(Pointing data for screenshots)
————————
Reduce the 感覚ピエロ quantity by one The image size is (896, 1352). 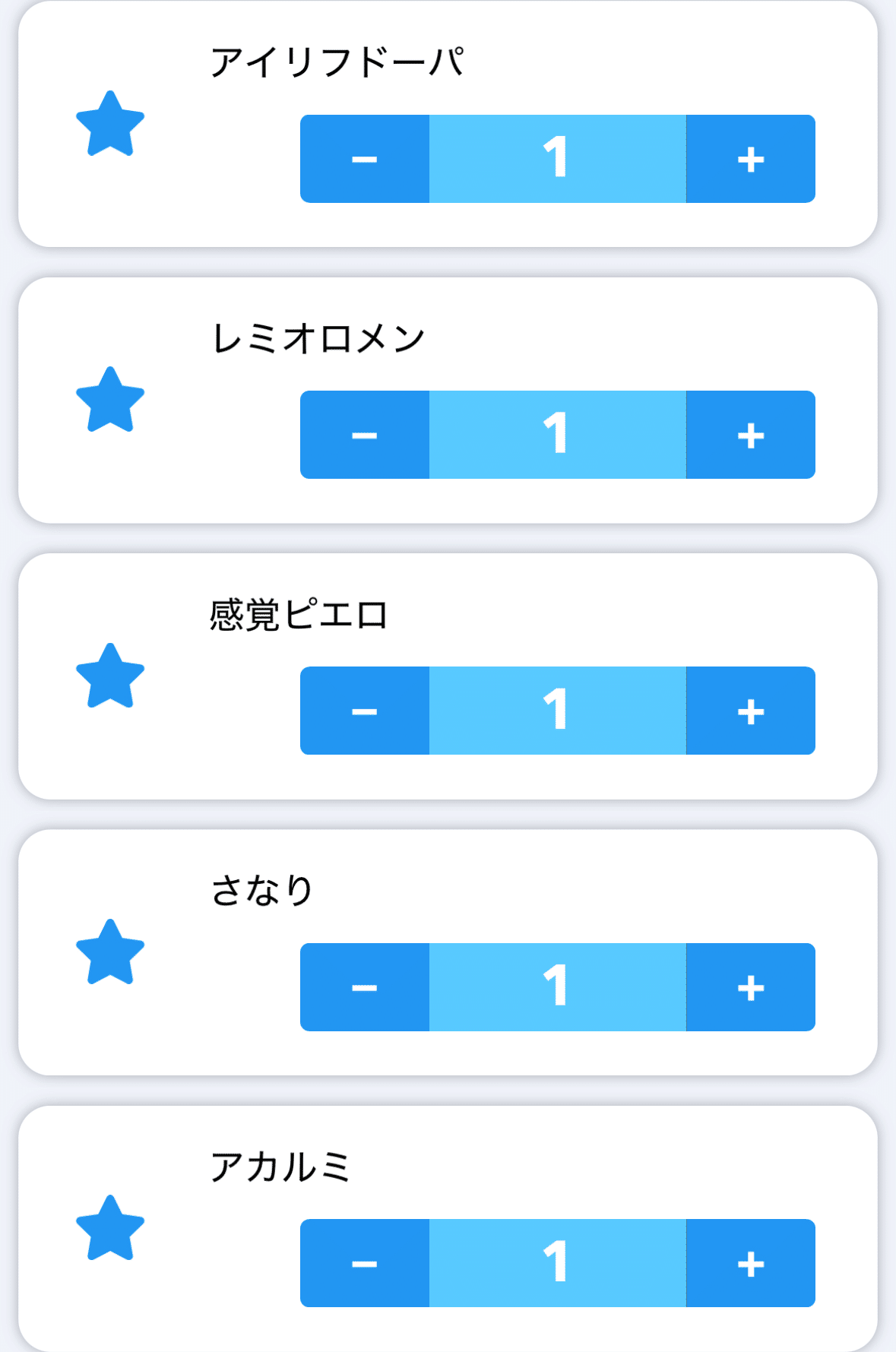[x=365, y=711]
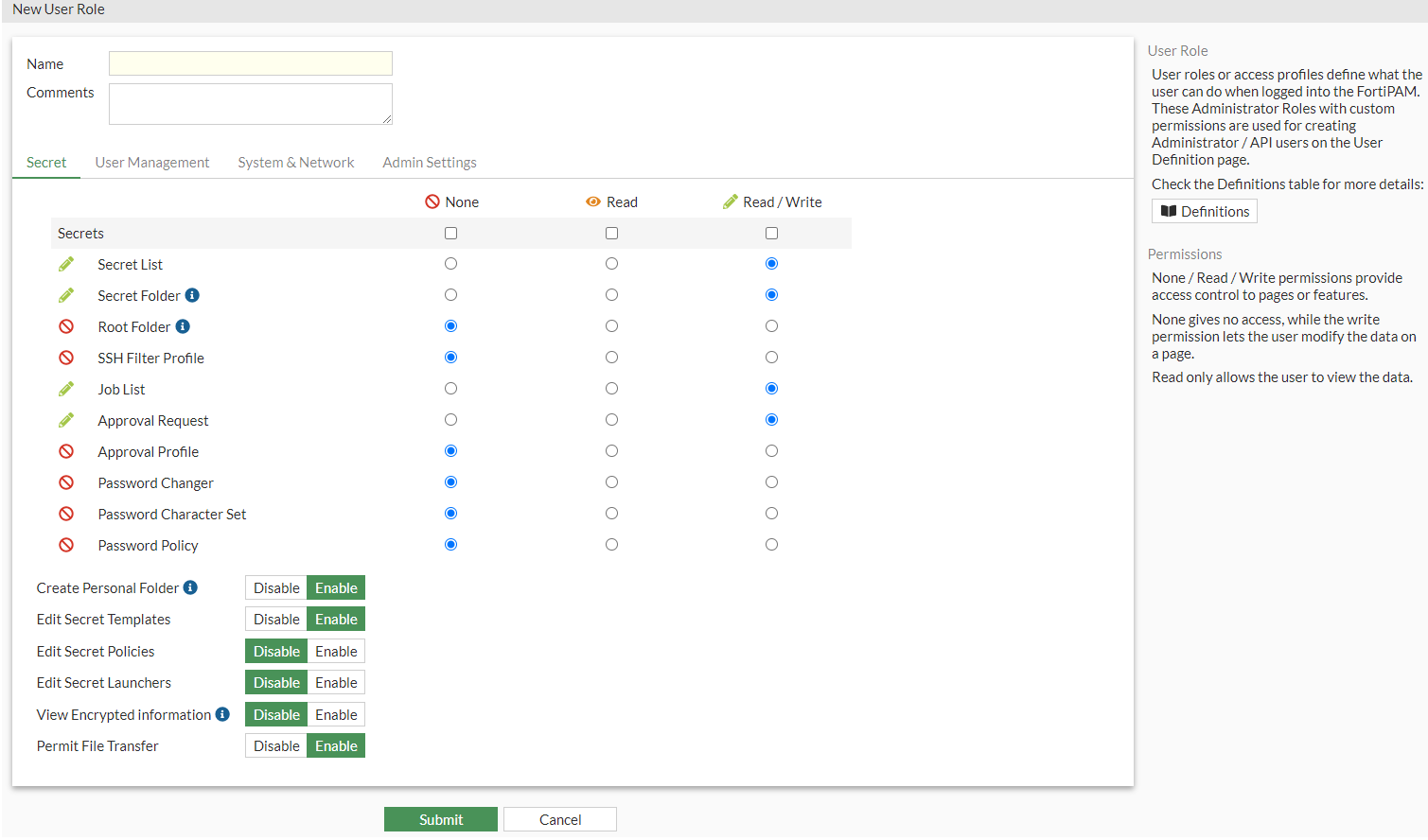Open the Definitions table
1428x840 pixels.
pos(1204,210)
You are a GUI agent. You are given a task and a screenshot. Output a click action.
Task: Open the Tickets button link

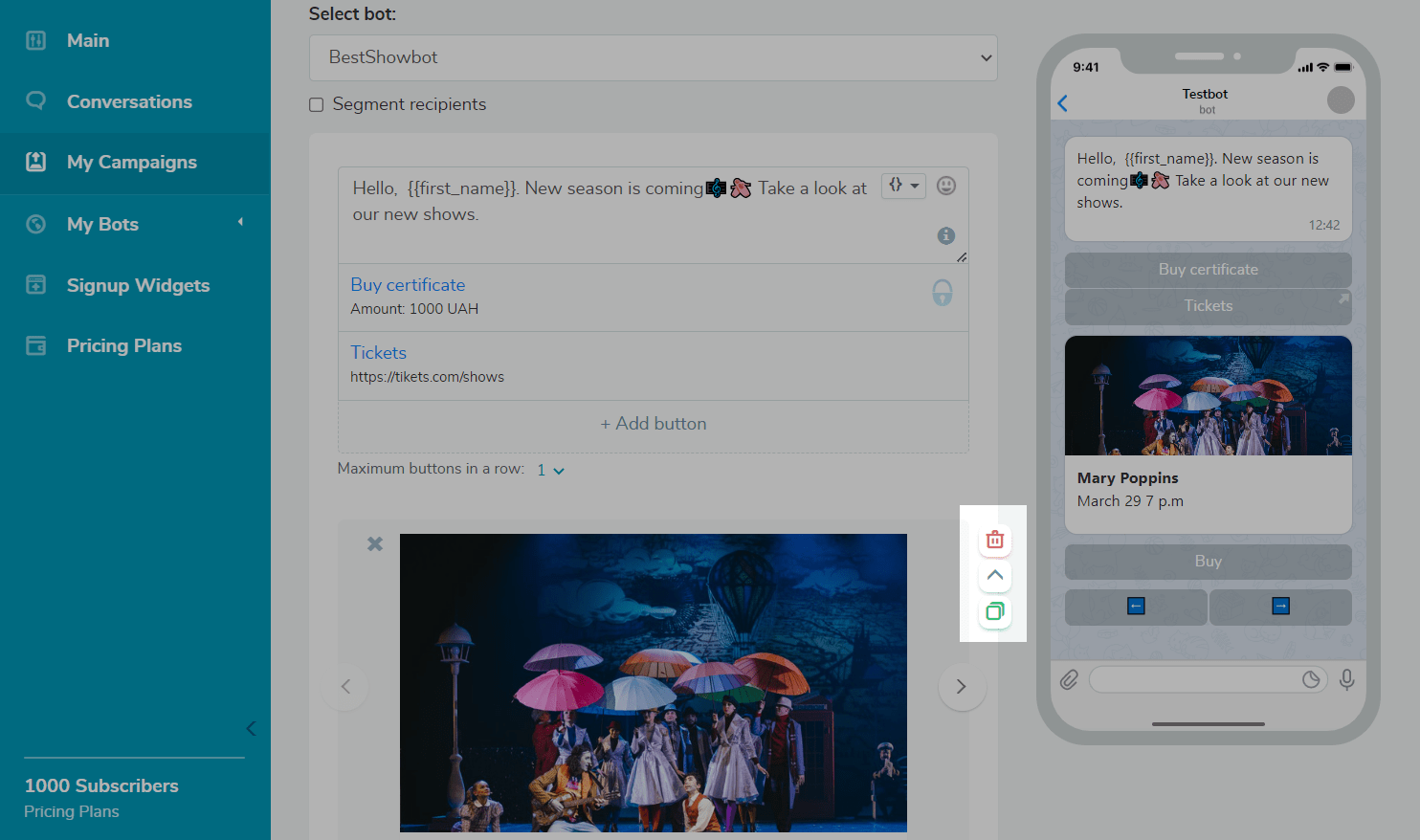(378, 353)
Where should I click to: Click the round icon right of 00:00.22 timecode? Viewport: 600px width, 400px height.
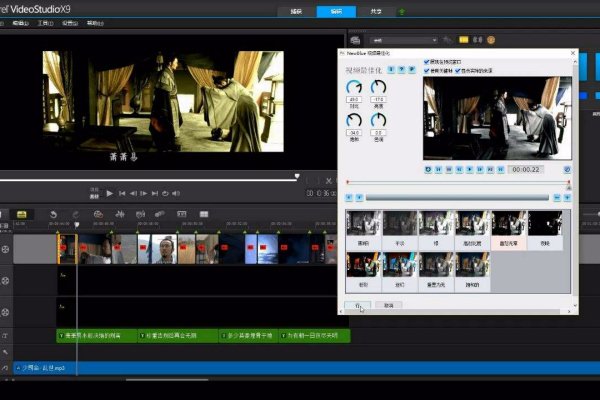pos(566,170)
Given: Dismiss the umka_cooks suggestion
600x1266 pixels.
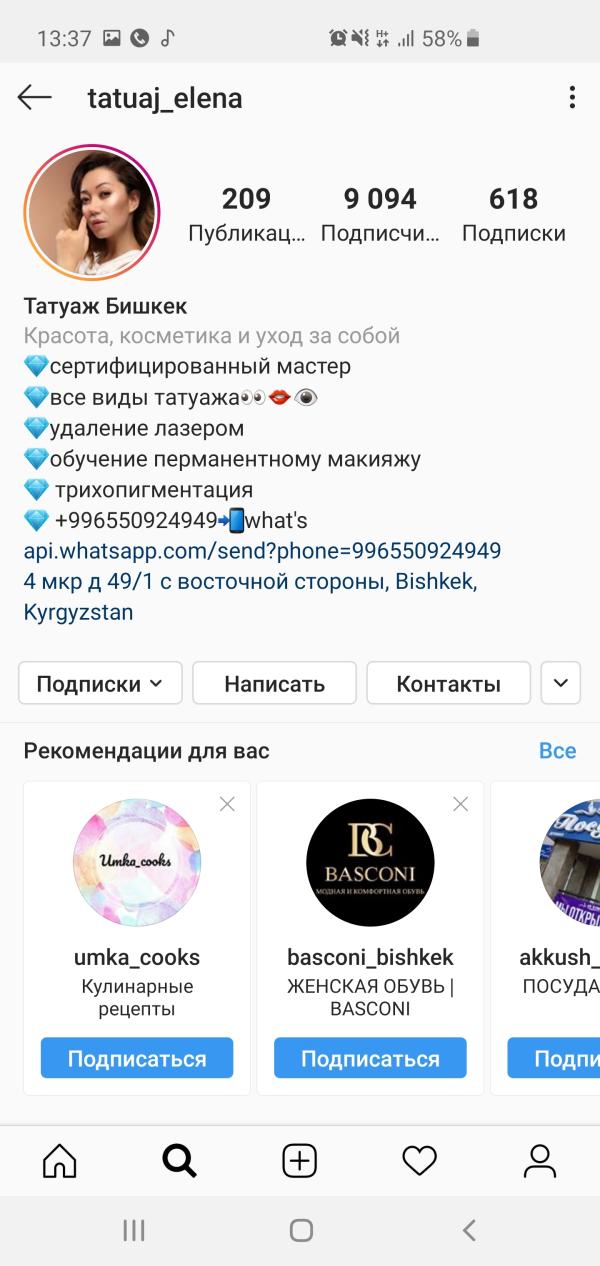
————————
_Directions for this task:_ Write out everything in the listing from the line containing "Where should I" down to the end of the listing, keeping the requests as they are but offsetting each coordinate in the answers by adding 115. Leave the pictures out.

_Problem solution:_
Where should I click to: Click the round icon right of 00:00.22 timecode? Viewport: 600px width, 400px height.
pos(681,285)
Given: Dismiss the umka_cooks suggestion
600x1266 pixels.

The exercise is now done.